Gibran Ingatkan RI Tak Boleh Tergantung Pangan Negara Lain

Minggu, 21 Juni 2026 | 12:40:02 WIB
Buka Penas 2026, Gibran Tekankan Pentingnya Kemandirian Pangan [FOTO : NET].

JAKARTA — Wakil Presiden (Wapres) Gibran Rakabuming mengutarakan perihal krusialnya kemandirian pangan di tengah gejolak konflik global. Hal itu diungkapkan Gibran sewaktu meresmikan pembukaan Pekan Nasional (Penas) Petani Nelayan XVII Tahun 2026 di Gorontalo, Sabtu (20/06/2026).

Wapres menuturkan, swasembada pangan menjadi salah satu agenda utama yang diprioritaskan Presiden Prabowo Subianto, terlebih di kala situasi global kian rumit.

“Kemandirian pangan ini seperti yang kita ketahui adalah salah satu program prioritas dari Bapak Presiden. Apalagi di tengah konflik geopolitik, perang dagang, perang tarif, negara tidak boleh terlalu bergantung dengan negara lain,” ujar Gibran.

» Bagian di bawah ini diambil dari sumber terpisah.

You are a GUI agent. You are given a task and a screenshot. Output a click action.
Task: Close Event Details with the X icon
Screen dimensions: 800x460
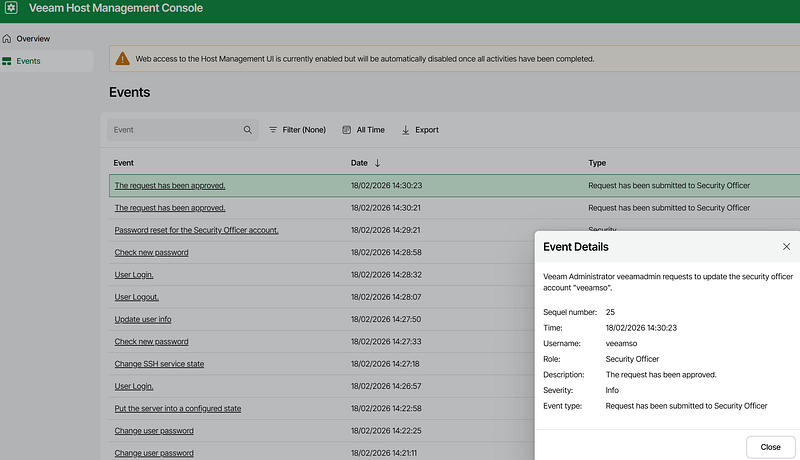786,246
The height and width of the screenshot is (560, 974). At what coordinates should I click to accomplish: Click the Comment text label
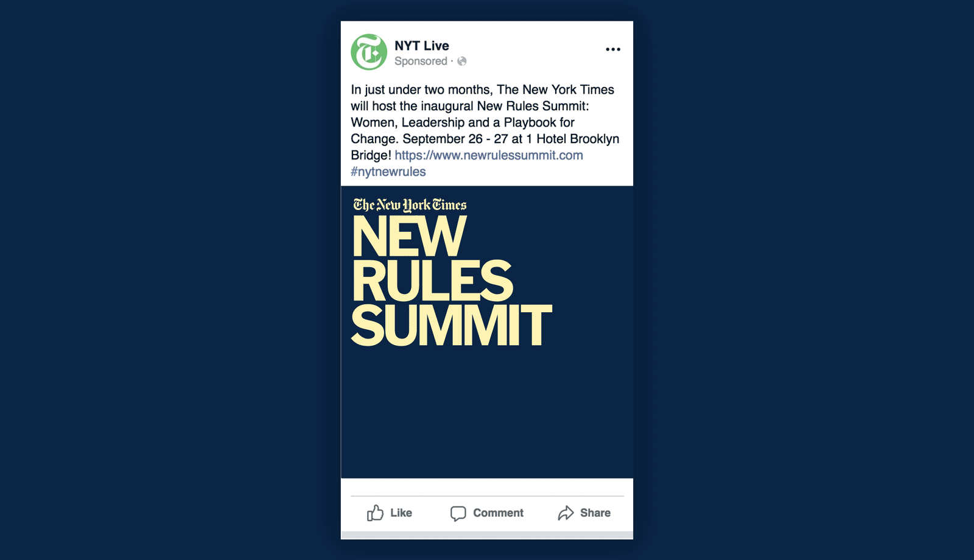point(498,513)

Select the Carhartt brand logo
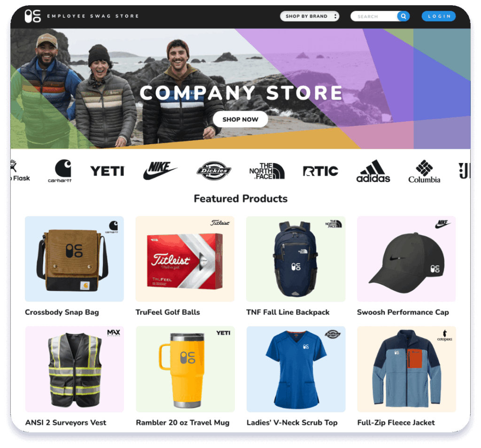60,171
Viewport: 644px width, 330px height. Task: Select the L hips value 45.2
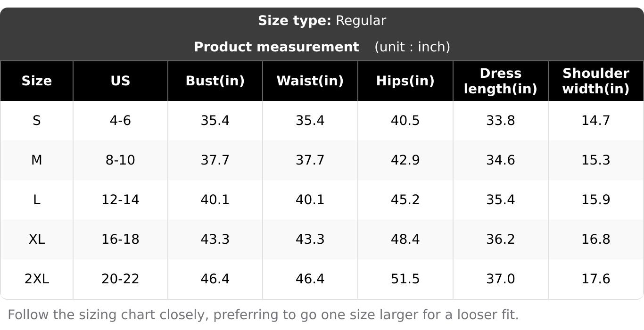[405, 200]
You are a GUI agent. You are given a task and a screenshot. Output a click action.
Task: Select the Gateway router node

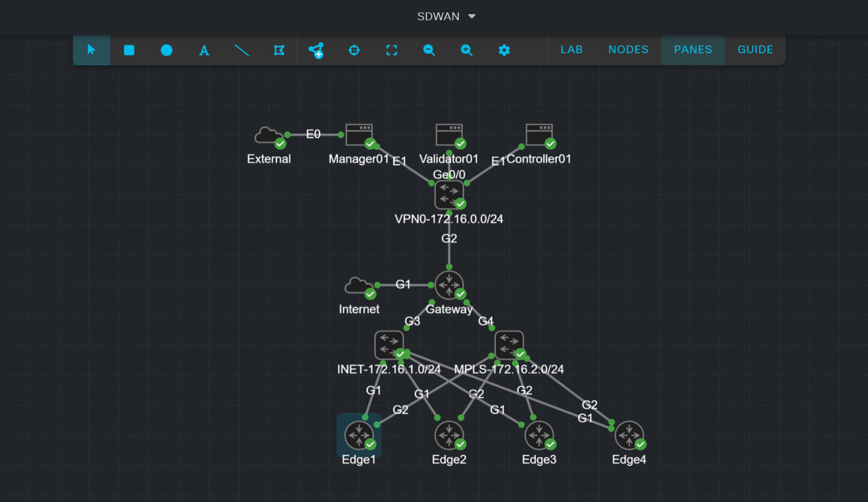[x=449, y=284]
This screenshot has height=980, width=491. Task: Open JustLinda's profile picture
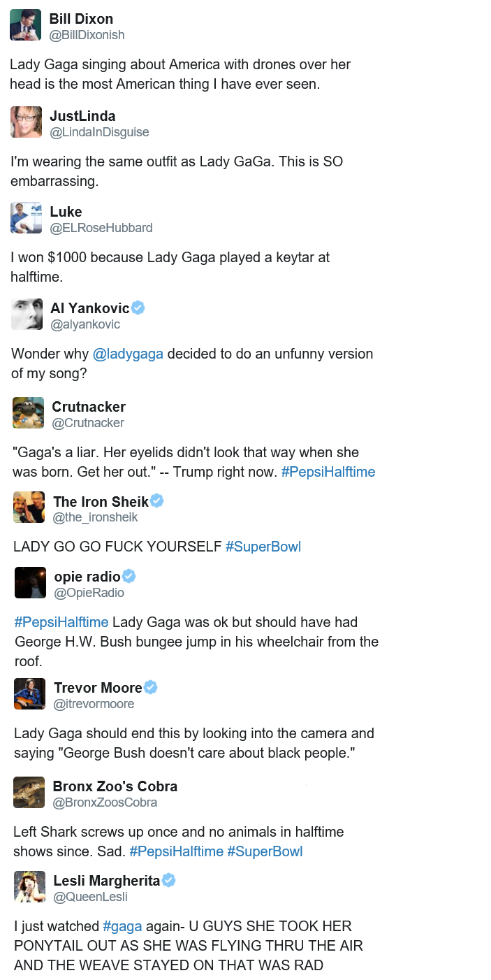coord(27,122)
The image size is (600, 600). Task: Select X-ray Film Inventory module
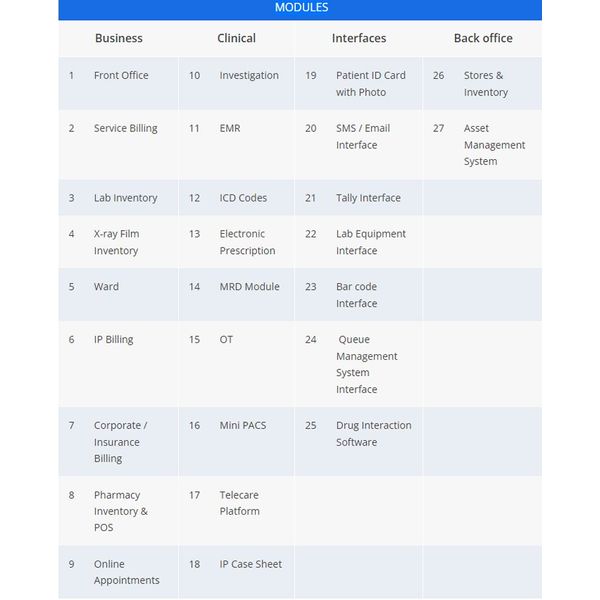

Berdasarkan pandangan Gibran, problem dalam merealisasikan kemandirian pangan tidak melulu soal menaikkan jumlah produksi, melainkan pula berhubungan dengan manajemen pada sektor pertanian serta perikanan.

Secara lebih detail, Gibran memberi perhatian pada proteksi lahan pertanian, simplifikasi akses untuk memperoleh benih unggul serta modal, sampai kepastian serapan pasar dan penyaluran pupuk subsidi.

"Namun di sisi lain, tantangan kita juga besar, terutama soal tata kelola. Mulai dari menjaga alih fungsi lahan pertanian, kemudahan petani mendapatkan bibit unggul dan akses permodalan. Kepastian off-taker, stabilitas harga, mekanisme pergudangan, penyaluran pupuk bersubsidi yang efisien dan tepat waktu," imbuhnya.

Pada agenda Penas 2026 tersebut, Gibran pun melakukan sesi tanya jawab dengan beberapa utusan petani sekaligus nelayan demi menampung beraneka hambatan yang dirasakan langsung di lapangan.

Kendala yang diadukan tersebut antara lain berupa keperluan revitalisasi saluran irigasi, sedimentasi area pelabuhan, pasokan bahan bakar bagi kalangan nelayan, hingga keperluan fasilitas pascaproduksi seperti alat pengering (dryer) dan mesin penggilingan padi (rice milling unit/RMU).

Merespons masukan-masukan itu, Wapres menginstruksikan segenap kementerian serta lembaga terkait agar lekas melakukan aksi penanganan nyata.

“Mohon ini nanti Pak Menteri, Wamen, semua yang ada di sini, mohon untuk segera ditindaklanjuti. Tadi ada masalah irigasi, masalah solar, masalah dryer, RMU, dan masalah-masalah yang lain. Ini coba nanti setelah acara ini segera ditindaklanjuti ya Pak Menteri ya,” pungkasnya.